(DATA IN THIS EXERCISE Opens)

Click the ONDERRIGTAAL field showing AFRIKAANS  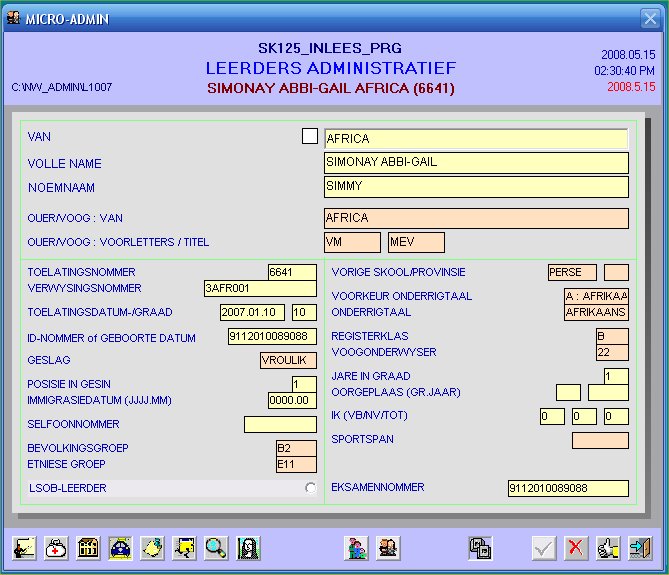pos(596,312)
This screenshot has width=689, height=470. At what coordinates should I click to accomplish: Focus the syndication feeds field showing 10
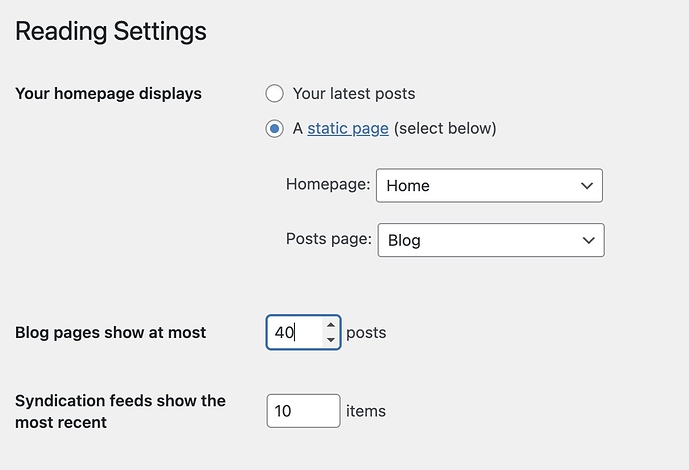coord(302,411)
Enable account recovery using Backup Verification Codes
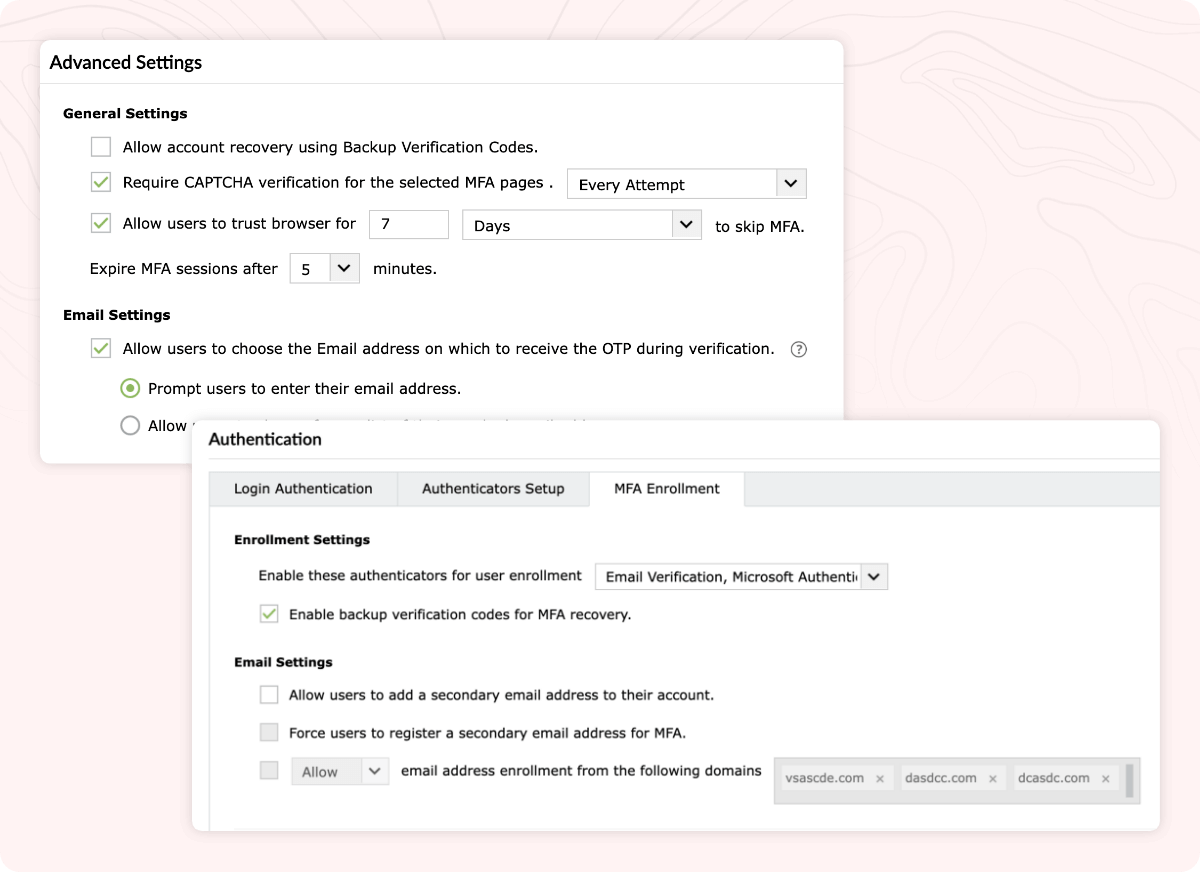Image resolution: width=1200 pixels, height=872 pixels. click(x=100, y=146)
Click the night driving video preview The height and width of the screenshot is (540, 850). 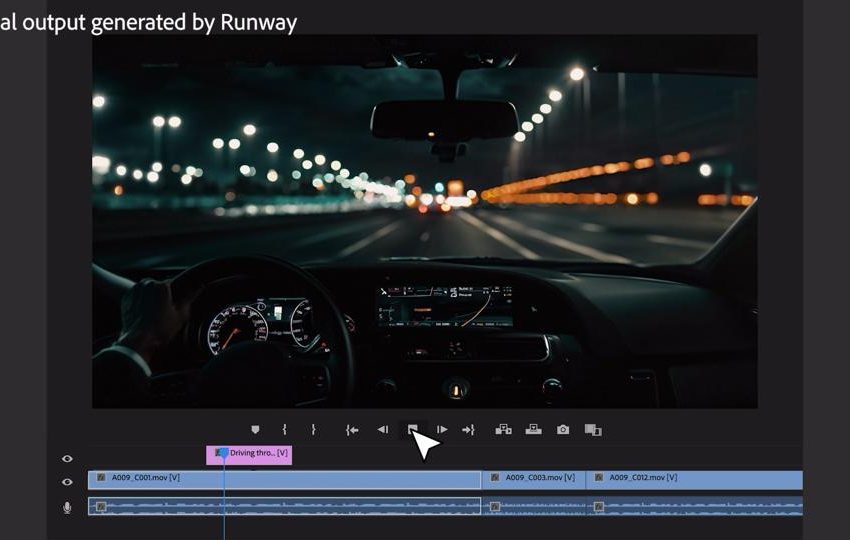[424, 220]
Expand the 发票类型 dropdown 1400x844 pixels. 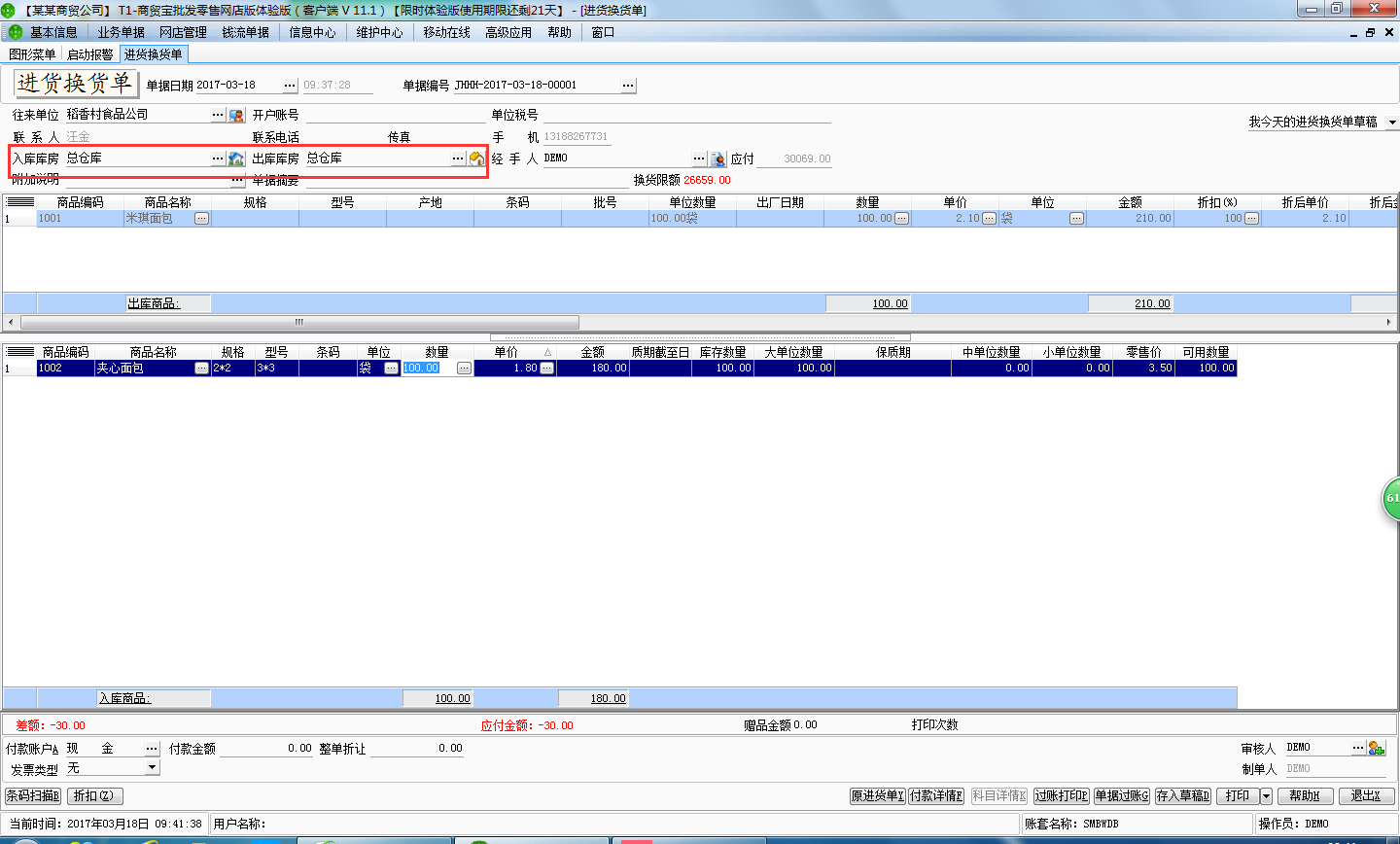(152, 768)
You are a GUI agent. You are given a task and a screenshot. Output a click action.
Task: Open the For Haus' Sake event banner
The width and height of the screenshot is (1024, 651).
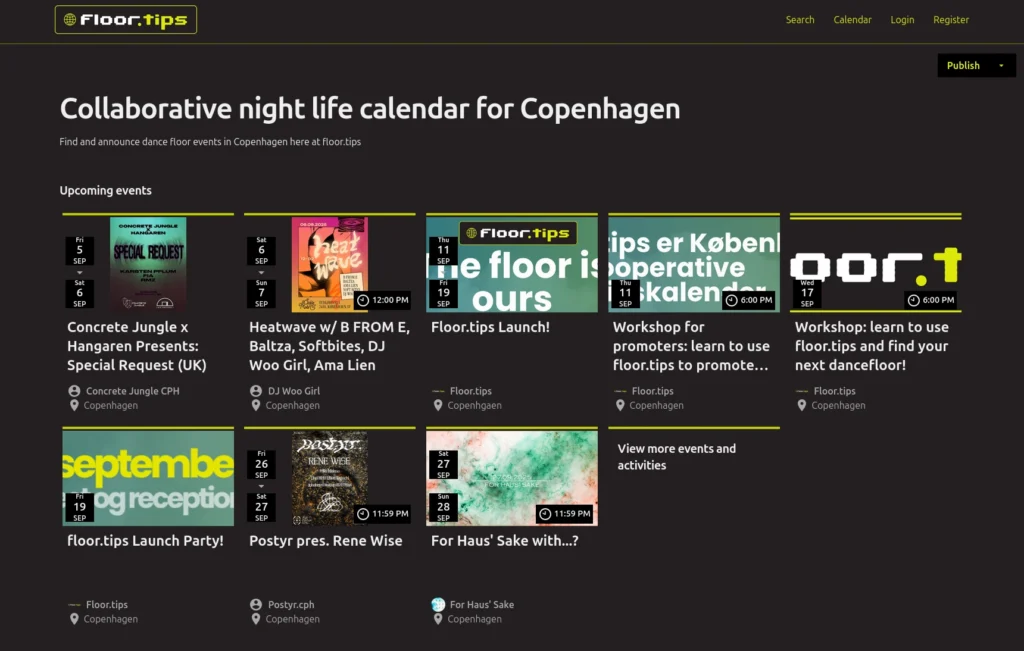click(x=512, y=478)
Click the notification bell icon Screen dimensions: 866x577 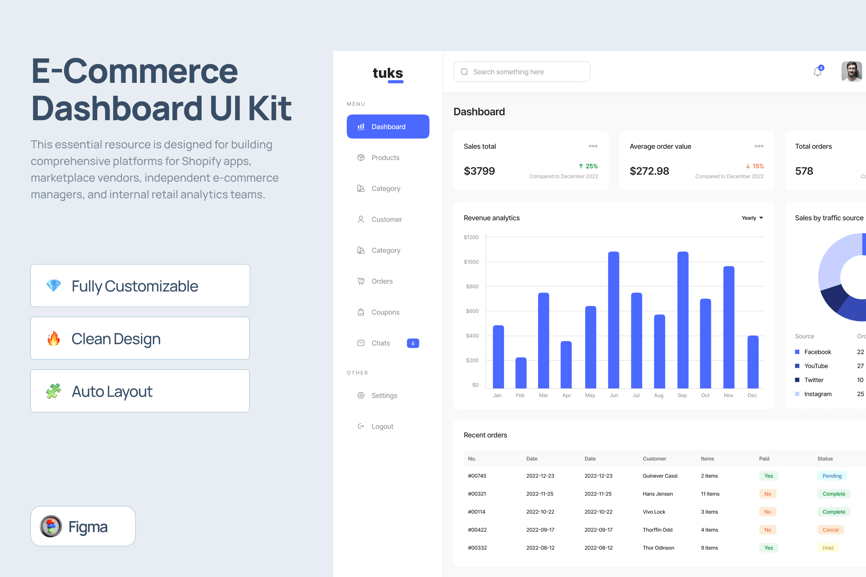(817, 72)
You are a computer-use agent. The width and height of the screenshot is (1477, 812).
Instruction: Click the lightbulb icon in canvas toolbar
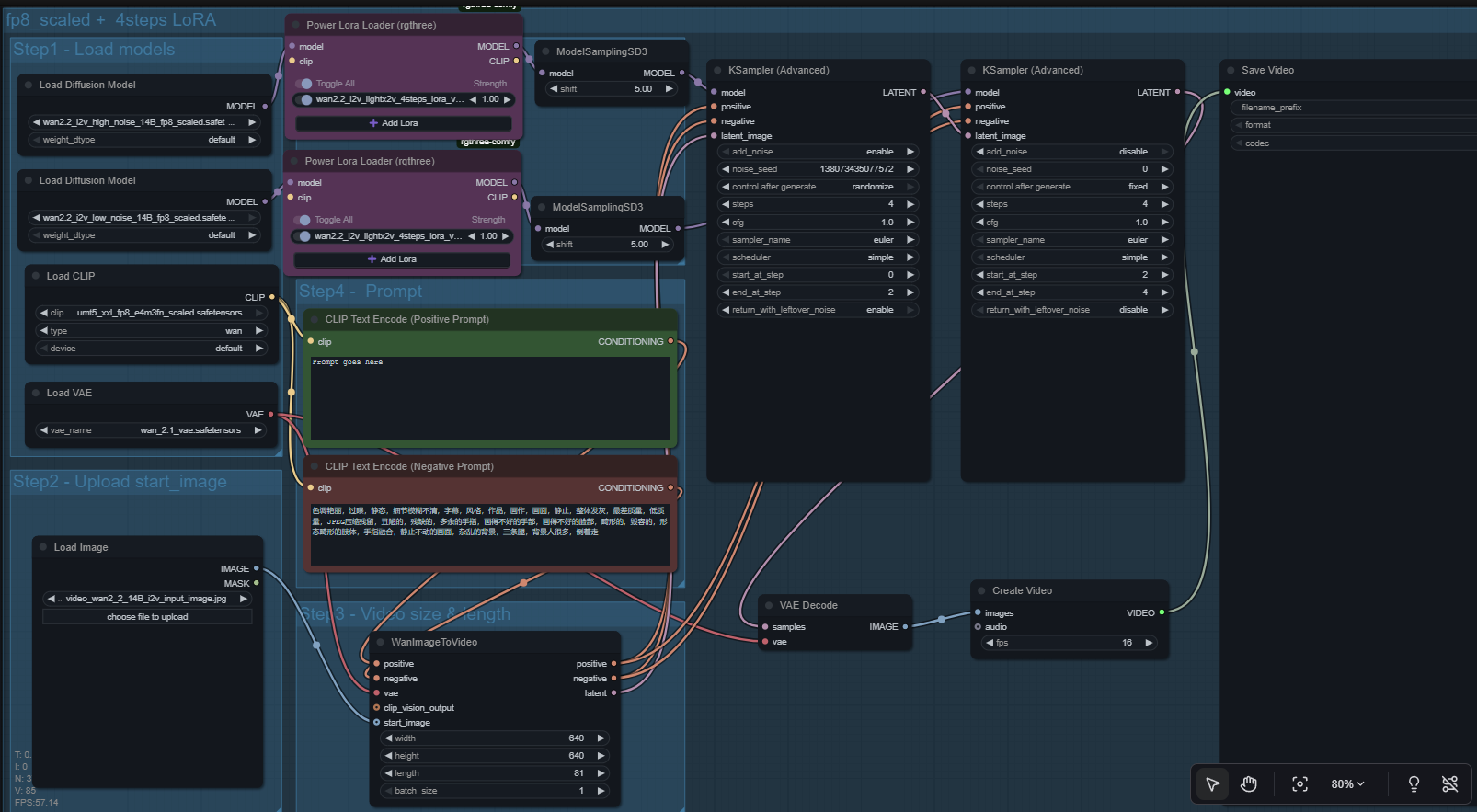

(DATA IN THIS EXERCISE Closes)

[EXERCISE DIRECTIONS]: Among the entries above, how many lines include the word "agent"? Give the number with no comment.

[RESULT OF THIS TASK]: 2